SOURCE TEXT:

·····

But the next time I was eight years old, and I remember everything. In 1935, when my parents went to Germany with us, they were shocked to see what was going on with Hitler already. I was only eight years old, and I was scared. There was such an authoritarian society already.

I remember we went to Berlin to see one of my father’s brothers. We walked to one of the big buildings, government buildings. I was eight years old and I was happy as a lark, and I was whistling, for fun. A uniformed German SOB made me stop, because “You can’t make noise in the government building!” Whatever it was. My parents tried to convince everyone in my family to start making plans to get away. This was impossible. Nobody did anything. By 1938, my father’s brother, who lived in Berlin, they moved and went to Guatemala, because one of my father’s brother’s had moved to Guatemala in (pause) probably about, let’s see, probably about the time I was born. My uncle Herbert Freund was the father of Trixie Wolf. And Bina, you know Bina? So in 1939, my uncle George came out and went to Guatemala, where both my uncle and my father and our relative—the Engels, in Guatemala a very well-known Jewish family. They were also related to the Mugdans, because the first Mrs. Engel was a Mugdan. That’s a whole—I have a whole chapter on the Engels. The Engels became very wealthy, and he was quite charitable at the same time. Between my uncle, the Engels and my father, they set up Uncle George in a leather tanning factory in Quezaltenango. Have you been in Quezaltenango? It is the second-largest city in Guatemala.

So up to ’38, nobody had decided to move. But then things came about so quickly in Germany, with the Kristallnacht and everything. My father’s oldest brother was a doctor in Großstelitz. He moved also about 1938. And also my father’s only sister, Frida Kempe, they were living in Breslau, and they also moved out and brought my grandmother with them, my father’s mother. They came to El Salvador and they couldn’t go any other place. My grandmother was moved to Guatemala and moved in with my uncle Herbert in Guatemala, and she lived there until the end of her days, in Guatemala City. The Kempes, my father’s sister, had two boys. The older had been taken out of Germany long before—not long, but a couple of years before everybody else and was brought to Salvador. My father saw that he became employed at the business.

By the way, backtracking a little bit, my father, within the first five years or something like that after having come to El Salvador, was made a partner of Saul Mugdan. So that’s why it became Casa Mugdan, Freund & Cie. OK. Then the saddest case was my mother’s father. He felt, I guess, the safest of all, because they lived in a little country that was in a different planet, (laughs) that little town of Großstein. He had the largest business in town, a general store, and he was—his father already was a very important person in town. He had—in other words, my great-grandfather had that business already in Großstein.

·····

TASK GOAL: Continue the family emigration memoir from the point where it stops, picking up after the account of the great-grandfather's business in Großstein.

[Item coordinate data]
·····

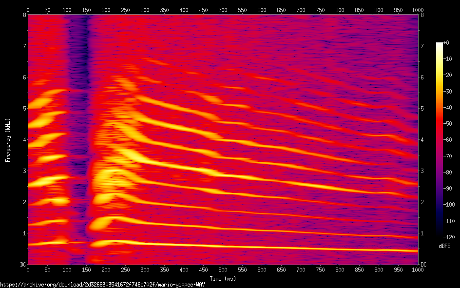The image size is (460, 288).
Task: Click the "Frequency (kHz)" axis label
Action: tap(8, 140)
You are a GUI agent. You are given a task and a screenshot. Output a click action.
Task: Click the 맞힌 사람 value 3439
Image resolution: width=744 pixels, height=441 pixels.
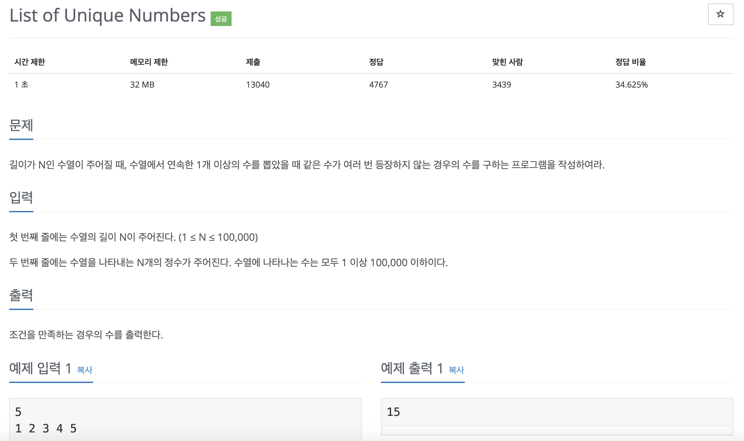click(x=502, y=85)
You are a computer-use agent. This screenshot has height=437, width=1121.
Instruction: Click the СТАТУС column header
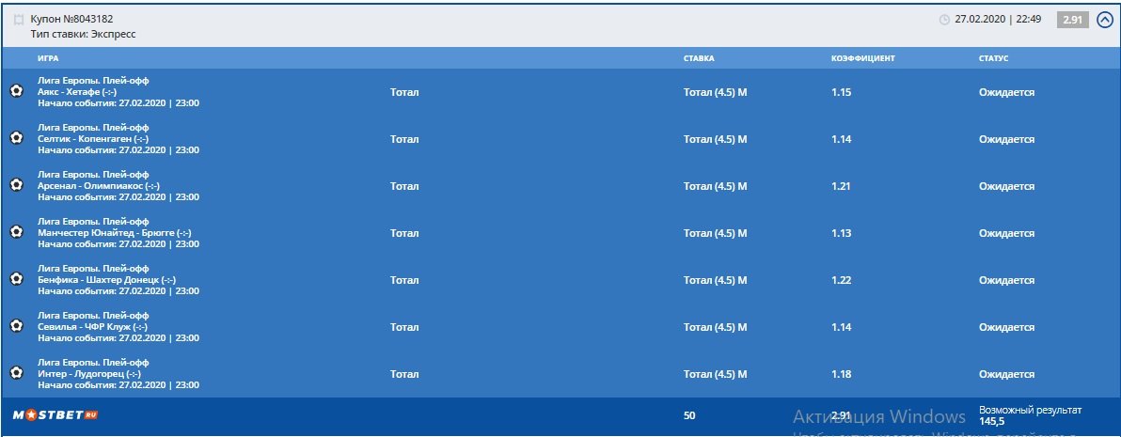click(994, 58)
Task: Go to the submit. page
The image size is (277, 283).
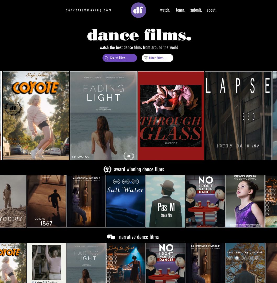Action: [196, 10]
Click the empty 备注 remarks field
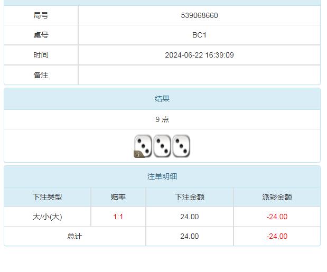The height and width of the screenshot is (272, 327). 199,75
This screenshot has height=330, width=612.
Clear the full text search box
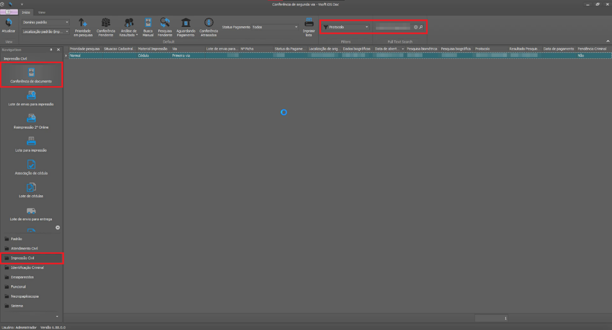pos(416,27)
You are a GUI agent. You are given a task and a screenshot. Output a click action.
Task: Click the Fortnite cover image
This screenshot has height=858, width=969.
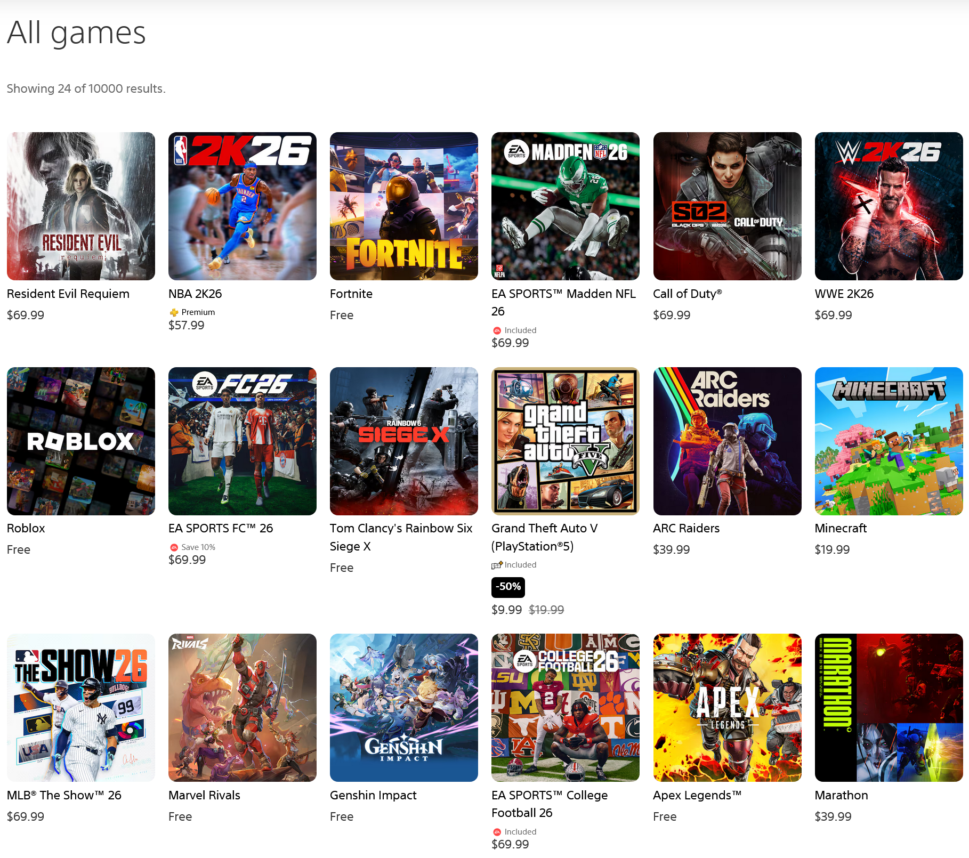[x=404, y=206]
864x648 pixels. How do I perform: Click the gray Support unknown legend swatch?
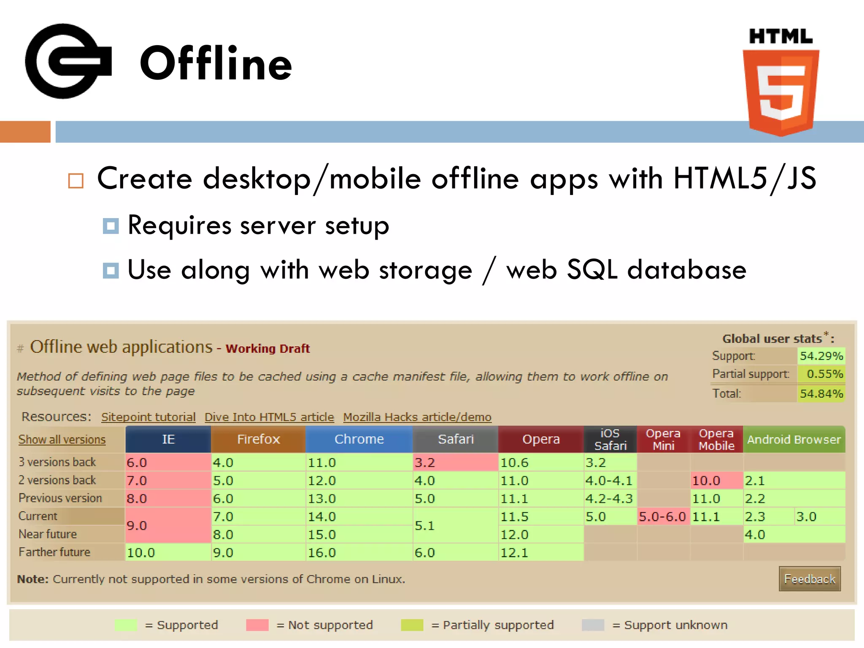593,625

·····

TASK RESPONSE:
My parents in 1935 begged them particularly to get the hell out of there. No way. In nineteen—at the end of 1938 or something like that, he was abducted from home by the Gestapo or whoever, the SS people, and he was sent to a concentration camp. It was only through the help of the Salvadoran diplomatic corps that he was released from the concentration camp and sent back home. He then packed up, finally, a little late, and came to El Salvador.

(So he survived?)

He survived. His wife, my grandmother, had died in 1928. Four or five years later, he remarried a very nice lady. She was the one who suffered the most from his abduction. She had to survive his being taken away and follow some basic instructions they had, like throwing all their jewelry down the septic tank. “Don’t give it to the Germans. Throw it away.” They were able to take many things with them at the time, including his Mercedes Benz car. My grandfather had a little Mercedes Benz, marvelous! And that they brought. Much of his furniture from home came to Salvador.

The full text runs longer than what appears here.